Answer these from the piece on prayer below:
(a) What is the fourth step of the optional Lectio Divina prayer?
(b) In what year did Mother Teresa add a Holy Hour to the sisters' daily schedule?
(c) Who is quoted as calling it "the deep breath of prayer"?

= Source extract =
§
Prayer: Spiritual Breathing

Optional Lectio Divina Prayer 

  1. Read John 15:5–11.
  2. Meditate on the words.
  3. Speak to Christ about this passage.
  4. Rest and listen in God’s presence.
  5. Discuss together.

“If you are too busy to pray, you are too busy!” (1)

This was St. Mother Teresa’s response to people who told her about the overwhelming amount of work in their lives. There were likely many moments when her sisters, the Missionaries of Charity, felt overwhelmed as they poured out their lives to care for the poorest of the poor around the world. But in 1973, Mother Teresa made a radical decision about how the sisters would use the little time they had each day in a new and extraordinary way.

The sisters were already very committed to prayer. As part of their regular routine, they stopped for prayer many times throughout the day: Morning Prayer, Mass, Midday Prayer, Evening Prayer and various devotions. But in 1973, Mother Teresa introduced into their daily schedule a “Holy Hour” — one hour of prayer in Eucharistic adoration, modeled after Jesus praying in the Garden of Gethsemane.

From a practical perspective, such a move seems counterintuitive. These sisters are doing some of the hardest work in the world, caring for the poorest of the poor around the globe. With so much need, so much work to be accomplished, why spend an extra hour in prayer each day?

To that concern, Mother Teresa replied, “If we don’t take time to pray, we could not do this work.” (2) She also described the effects of that time of prayer on her community: “This hour of intimacy with Jesus is something very beautiful. I have seen a great change in our congregation from the day we started having adoration every day. Our love for Jesus is more intimate. Our love for each other is more understanding. Our love for the poor is more compassionate.” (3)

If our life is without prayer, it is like a house without a foundation.

St. Mother Teresa

St. Mother Teresa clearly had a supernatural outlook on her life. She knew that her work depended not primarily on her own talent, ability, planning and effort, but on allowing God to work through her. She knew how much she needed God, and that’s one reason why she committed herself to prayer each day. She was convinced that, on her own, she could accomplish very little, for Jesus himself says, “apart from me you can do nothing” (Jn 15:5).

Discuss: What stands out to you about St. Mother Teresa’s commitment to prayer? Have you ever tried to make prayer a daily part of your busy schedule? How did it go?


We need time to pray each day if we want to grow spiritually. The soul needs prayer like the body needs oxygen. To be filled more with Christ’s life, we need to take in what Pope Francis has called “the deep breath of prayer.” (4)
§
= Record extracts =
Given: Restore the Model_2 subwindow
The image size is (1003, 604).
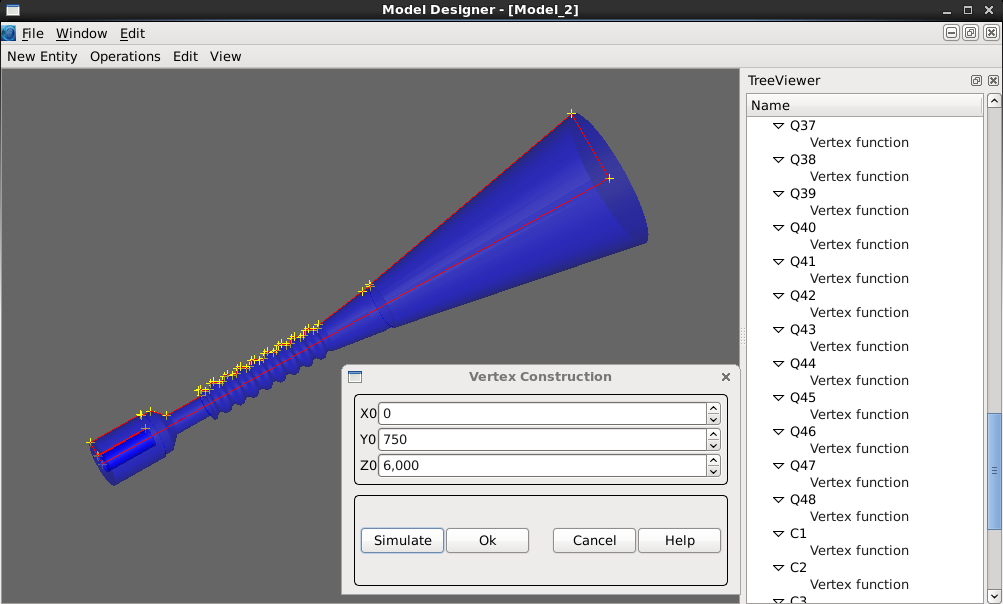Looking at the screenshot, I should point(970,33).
§
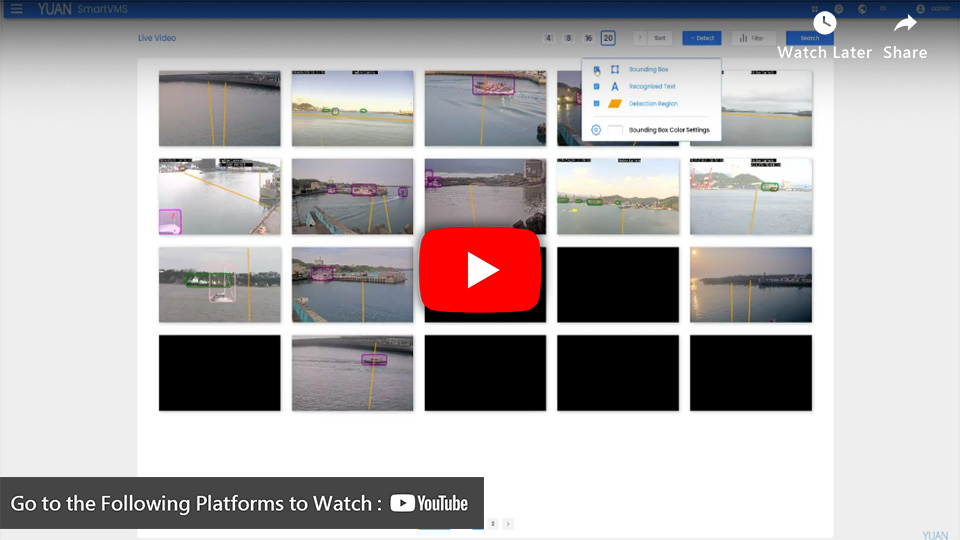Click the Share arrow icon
§
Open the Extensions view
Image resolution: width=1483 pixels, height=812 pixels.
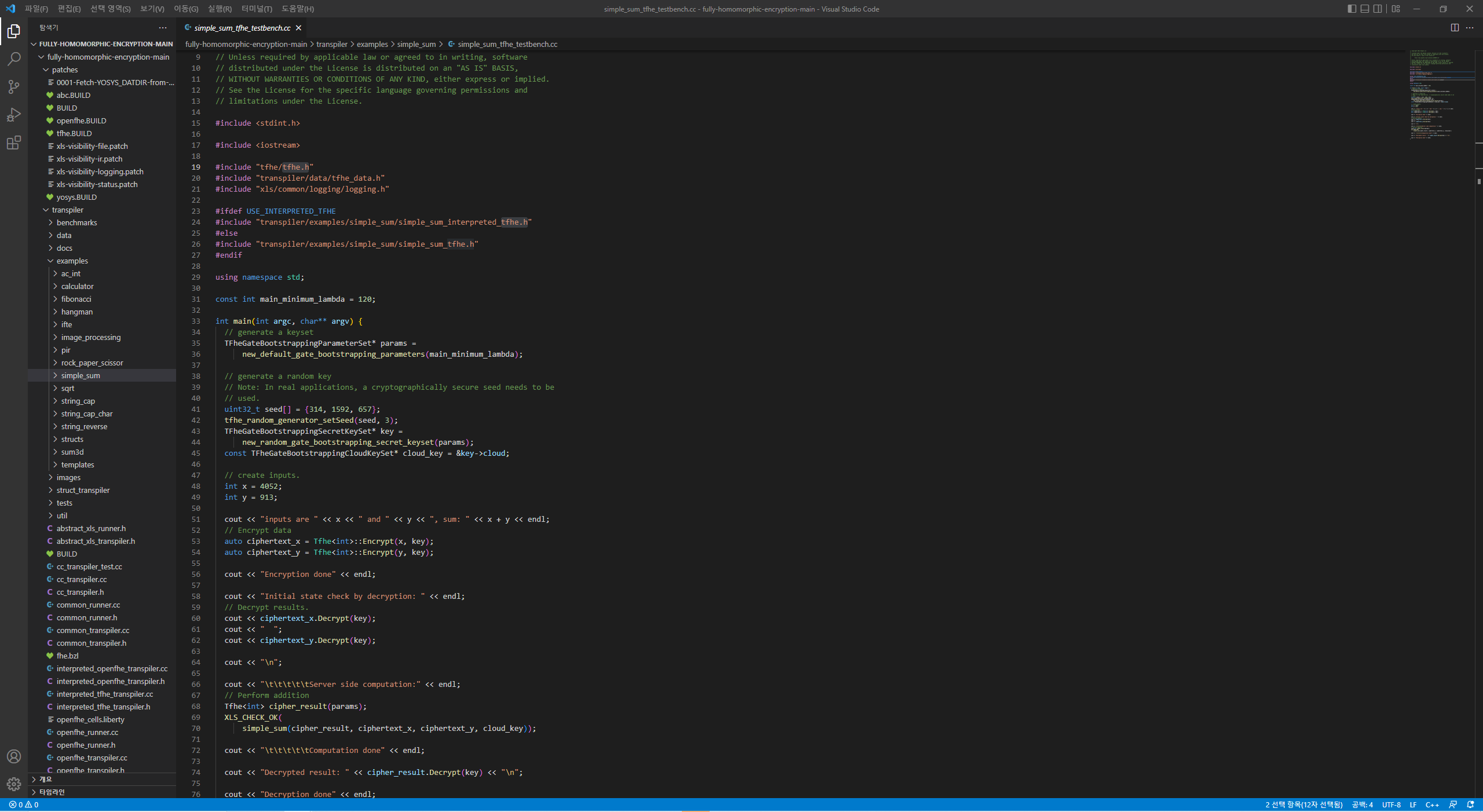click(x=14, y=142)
§
= Expected output =
(a) Rest and listen in God's presence.
(b) 1973.
(c) Pope Francis.